In my amateur photographic experience and professional printing experience (of high quality brochures, mags, etc) I found that the gap can be easily closed if several measures are taken:

  • Printing quality: first of all, to compare the two outputs, you cannot use standard/pro printed film and a digital photo printed using a home printer. You require a professional print from digital, which impacts heavily on the quality of paper and most importantly on the quality of inks/pigments and the color gamut they allow to reproduce.
  • Color correction: it is done in analog too. If you see well reproduced skin tones in a film photo print, it means that the photographer has worked on it. You must use the right film to balance the available light (tungsten, daylight) in order to reproduce the color temperature correctly. If you make use of flash/strobes you sometimes need to apply gels for the same reason. This is necessary only in color photography of course, as black&white does not suffer of this.
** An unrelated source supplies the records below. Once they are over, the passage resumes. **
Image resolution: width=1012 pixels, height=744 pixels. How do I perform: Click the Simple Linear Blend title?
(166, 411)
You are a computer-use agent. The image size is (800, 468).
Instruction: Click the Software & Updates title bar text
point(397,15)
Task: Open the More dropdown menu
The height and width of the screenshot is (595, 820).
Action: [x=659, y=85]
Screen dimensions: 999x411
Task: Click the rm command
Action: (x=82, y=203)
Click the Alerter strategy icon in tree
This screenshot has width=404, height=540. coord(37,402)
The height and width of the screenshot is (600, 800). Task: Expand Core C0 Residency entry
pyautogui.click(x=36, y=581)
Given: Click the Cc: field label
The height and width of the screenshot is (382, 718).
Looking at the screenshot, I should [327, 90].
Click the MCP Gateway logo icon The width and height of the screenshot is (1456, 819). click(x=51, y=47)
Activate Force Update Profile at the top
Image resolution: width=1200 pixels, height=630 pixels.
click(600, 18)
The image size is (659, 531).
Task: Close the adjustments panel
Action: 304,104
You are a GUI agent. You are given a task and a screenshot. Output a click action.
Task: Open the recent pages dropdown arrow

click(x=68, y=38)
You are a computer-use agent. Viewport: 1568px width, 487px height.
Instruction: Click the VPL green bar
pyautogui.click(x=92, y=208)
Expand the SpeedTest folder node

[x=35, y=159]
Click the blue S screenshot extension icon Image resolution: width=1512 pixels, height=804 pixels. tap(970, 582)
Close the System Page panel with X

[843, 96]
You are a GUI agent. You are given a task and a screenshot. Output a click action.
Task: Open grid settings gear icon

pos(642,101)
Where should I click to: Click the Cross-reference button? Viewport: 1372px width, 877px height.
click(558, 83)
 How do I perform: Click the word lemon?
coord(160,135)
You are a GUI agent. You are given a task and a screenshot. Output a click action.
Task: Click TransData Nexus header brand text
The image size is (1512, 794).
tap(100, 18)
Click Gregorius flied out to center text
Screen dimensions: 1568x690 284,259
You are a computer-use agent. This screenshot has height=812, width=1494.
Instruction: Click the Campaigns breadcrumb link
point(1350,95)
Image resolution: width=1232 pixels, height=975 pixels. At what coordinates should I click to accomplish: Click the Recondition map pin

Equivalently, in digital photography you have to select the right white balance to meet the present light. The advantage of digital is that if you shoot in raw format, you can do this after the pic has been taken, but you must remember to do it!
  • Screen color calibration: the screens of our computers don't reproduce colors correctly unless you calibrate them using dedicated hardware & software. Calibration is connected to the output source too (type of printer, technology, etc).
  • When you consider the printing process of a magazine, some other technical factors must be considered. From the printing machines used (roto-offsett or flat) to the color adjustments, the constancy of them and the types/amounts of inks used (from the 4 CYMK to even 10 or more dedicated pantone inks).
  • Apart from these technical aspects, I think that some fashion models look sick anyway and this is more of a trend than a printing problem!
Due to the acceleration brought by digital photography, it's easy that you might forget to carefully work on these aspects during the workflow that will produce the printed version of your capture. But only once all these aspects have been taken care of you can try to compare a digital and an analog print... and at this point you'll see that differences -if any- are almost not present. There's one aspect that digital cannot reproduce, or at least not with the same philosophy, and it is grain. In film, grain is produced by the chemical interaction of different substances that produce a unique result with a random disposition of its particles. Digital grain instead is the product of a software algorithm which produces only "artificial" randomness.

So the conclusion is that to get those superb skin tones that you find in [well treated] analog photography, you must be just as careful when producing prints from digital. Conceptually the points to take care of are the same, in practice they require some different abilities that are not always present even in professional outputs.


Brandeburg Tor
Polaroid instant photo taken during my last visit to Berlin





I'll discuss about how could analog photography be saved from oblivion in a future post. I think that an important change must be applied on the business model and supply chain (shift to cooperation and partnership of film producers).